Reproduce the material below, switching "Identify the location of" to "Find the position of" wherever it occurs and leaving everything else untouched.
#### DATA TO USE
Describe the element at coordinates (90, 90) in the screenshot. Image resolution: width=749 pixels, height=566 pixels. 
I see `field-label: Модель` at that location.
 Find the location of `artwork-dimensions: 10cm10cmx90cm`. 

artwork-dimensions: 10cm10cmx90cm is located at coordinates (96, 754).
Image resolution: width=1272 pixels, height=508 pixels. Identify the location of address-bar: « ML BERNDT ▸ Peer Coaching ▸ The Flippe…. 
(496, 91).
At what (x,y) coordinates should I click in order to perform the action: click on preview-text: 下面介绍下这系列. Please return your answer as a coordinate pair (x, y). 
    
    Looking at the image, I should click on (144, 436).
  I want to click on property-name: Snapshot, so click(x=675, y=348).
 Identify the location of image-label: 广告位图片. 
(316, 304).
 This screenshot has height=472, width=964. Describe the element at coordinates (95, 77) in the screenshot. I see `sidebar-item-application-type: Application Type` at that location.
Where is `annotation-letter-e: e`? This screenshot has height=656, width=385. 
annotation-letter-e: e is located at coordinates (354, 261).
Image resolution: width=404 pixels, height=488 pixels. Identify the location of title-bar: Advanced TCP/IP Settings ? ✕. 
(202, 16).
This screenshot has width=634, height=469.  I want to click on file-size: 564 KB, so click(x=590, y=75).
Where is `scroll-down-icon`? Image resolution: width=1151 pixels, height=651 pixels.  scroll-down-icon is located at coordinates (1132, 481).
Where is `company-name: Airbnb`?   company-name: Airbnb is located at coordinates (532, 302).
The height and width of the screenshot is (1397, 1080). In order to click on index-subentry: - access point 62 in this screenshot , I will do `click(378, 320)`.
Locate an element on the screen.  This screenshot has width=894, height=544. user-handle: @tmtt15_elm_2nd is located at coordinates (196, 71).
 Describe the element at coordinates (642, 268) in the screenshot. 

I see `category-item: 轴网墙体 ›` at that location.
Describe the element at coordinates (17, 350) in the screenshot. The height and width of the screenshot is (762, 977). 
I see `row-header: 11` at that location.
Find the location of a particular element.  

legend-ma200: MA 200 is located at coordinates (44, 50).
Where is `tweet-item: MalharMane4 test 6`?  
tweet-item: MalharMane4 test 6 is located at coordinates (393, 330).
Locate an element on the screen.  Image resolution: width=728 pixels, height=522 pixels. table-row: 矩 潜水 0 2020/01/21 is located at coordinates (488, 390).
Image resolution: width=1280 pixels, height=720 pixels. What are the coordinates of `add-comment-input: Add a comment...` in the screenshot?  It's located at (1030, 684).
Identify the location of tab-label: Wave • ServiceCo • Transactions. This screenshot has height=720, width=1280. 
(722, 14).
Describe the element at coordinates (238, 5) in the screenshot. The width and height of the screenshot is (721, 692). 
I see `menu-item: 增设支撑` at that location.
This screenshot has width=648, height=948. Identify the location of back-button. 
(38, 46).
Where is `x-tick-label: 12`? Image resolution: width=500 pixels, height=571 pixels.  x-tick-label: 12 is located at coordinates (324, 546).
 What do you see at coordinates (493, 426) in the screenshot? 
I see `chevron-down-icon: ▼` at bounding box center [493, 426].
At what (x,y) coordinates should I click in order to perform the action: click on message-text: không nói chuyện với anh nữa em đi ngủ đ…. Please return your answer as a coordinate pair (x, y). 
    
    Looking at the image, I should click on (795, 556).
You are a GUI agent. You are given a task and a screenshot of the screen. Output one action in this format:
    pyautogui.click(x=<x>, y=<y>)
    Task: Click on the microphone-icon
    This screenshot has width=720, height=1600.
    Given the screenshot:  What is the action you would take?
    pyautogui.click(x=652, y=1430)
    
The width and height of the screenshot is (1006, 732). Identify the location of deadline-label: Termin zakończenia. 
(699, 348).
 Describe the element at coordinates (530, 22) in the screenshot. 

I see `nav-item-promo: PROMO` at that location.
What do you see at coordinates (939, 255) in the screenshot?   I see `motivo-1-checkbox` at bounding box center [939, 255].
########
▶ **YOUR RESPONSE**
Describe the element at coordinates (90, 90) in the screenshot. Image resolution: width=749 pixels, height=566 pixels. 
I see `field-label: Модель` at that location.
 Find the location of `artwork-dimensions: 10cm10cmx90cm`. 

artwork-dimensions: 10cm10cmx90cm is located at coordinates (96, 754).
Image resolution: width=1272 pixels, height=508 pixels. Find the position of address-bar: « ML BERNDT ▸ Peer Coaching ▸ The Flippe…. 
(496, 91).
At what (x,y) coordinates should I click in order to perform the action: click on preview-text: 下面介绍下这系列. Please return your answer as a coordinate pair (x, y). 
    
    Looking at the image, I should click on (144, 436).
  I want to click on property-name: Snapshot, so click(x=675, y=348).
 Find the position of image-label: 广告位图片. 
(316, 304).
 This screenshot has height=472, width=964. Describe the element at coordinates (95, 77) in the screenshot. I see `sidebar-item-application-type: Application Type` at that location.
Where is `annotation-letter-e: e`? This screenshot has height=656, width=385. 
annotation-letter-e: e is located at coordinates (354, 261).
Image resolution: width=404 pixels, height=488 pixels. Find the position of title-bar: Advanced TCP/IP Settings ? ✕. 
(202, 16).
This screenshot has width=634, height=469.  I want to click on file-size: 564 KB, so click(x=590, y=75).
Where is `scroll-down-icon`? Image resolution: width=1151 pixels, height=651 pixels.  scroll-down-icon is located at coordinates (1132, 481).
Where is `company-name: Airbnb`?   company-name: Airbnb is located at coordinates (532, 302).
The height and width of the screenshot is (1397, 1080). In order to click on index-subentry: - access point 62 in this screenshot , I will do `click(378, 320)`.
Locate an element on the screen.  This screenshot has width=894, height=544. user-handle: @tmtt15_elm_2nd is located at coordinates (196, 71).
 Describe the element at coordinates (642, 268) in the screenshot. 

I see `category-item: 轴网墙体 ›` at that location.
Describe the element at coordinates (17, 350) in the screenshot. The height and width of the screenshot is (762, 977). 
I see `row-header: 11` at that location.
Find the location of a particular element.  

legend-ma200: MA 200 is located at coordinates (44, 50).
Where is `tweet-item: MalharMane4 test 6`?  
tweet-item: MalharMane4 test 6 is located at coordinates (393, 330).
Locate an element on the screen.  Image resolution: width=728 pixels, height=522 pixels. table-row: 矩 潜水 0 2020/01/21 is located at coordinates (488, 390).
Image resolution: width=1280 pixels, height=720 pixels. What are the coordinates of `add-comment-input: Add a comment...` in the screenshot?  It's located at (1030, 684).
Find the position of tab-label: Wave • ServiceCo • Transactions. This screenshot has height=720, width=1280. 
(722, 14).
Describe the element at coordinates (238, 5) in the screenshot. The width and height of the screenshot is (721, 692). 
I see `menu-item: 增设支撑` at that location.
This screenshot has width=648, height=948. Find the position of back-button. 
(38, 46).
Where is `x-tick-label: 12`? Image resolution: width=500 pixels, height=571 pixels.  x-tick-label: 12 is located at coordinates (324, 546).
 What do you see at coordinates (493, 426) in the screenshot? 
I see `chevron-down-icon: ▼` at bounding box center [493, 426].
At what (x,y) coordinates should I click in order to perform the action: click on message-text: không nói chuyện với anh nữa em đi ngủ đ…. Please return your answer as a coordinate pair (x, y). 
    
    Looking at the image, I should click on (795, 556).
You are a GUI agent. You are given a task and a screenshot of the screen. Output one action in this format:
    pyautogui.click(x=<x>, y=<y>)
    Task: Click on the microphone-icon
    This screenshot has width=720, height=1600.
    Given the screenshot:  What is the action you would take?
    pyautogui.click(x=652, y=1430)
    
The width and height of the screenshot is (1006, 732). Find the position of deadline-label: Termin zakończenia. 
(699, 348).
 Describe the element at coordinates (530, 22) in the screenshot. 

I see `nav-item-promo: PROMO` at that location.
What do you see at coordinates (939, 255) in the screenshot?   I see `motivo-1-checkbox` at bounding box center [939, 255].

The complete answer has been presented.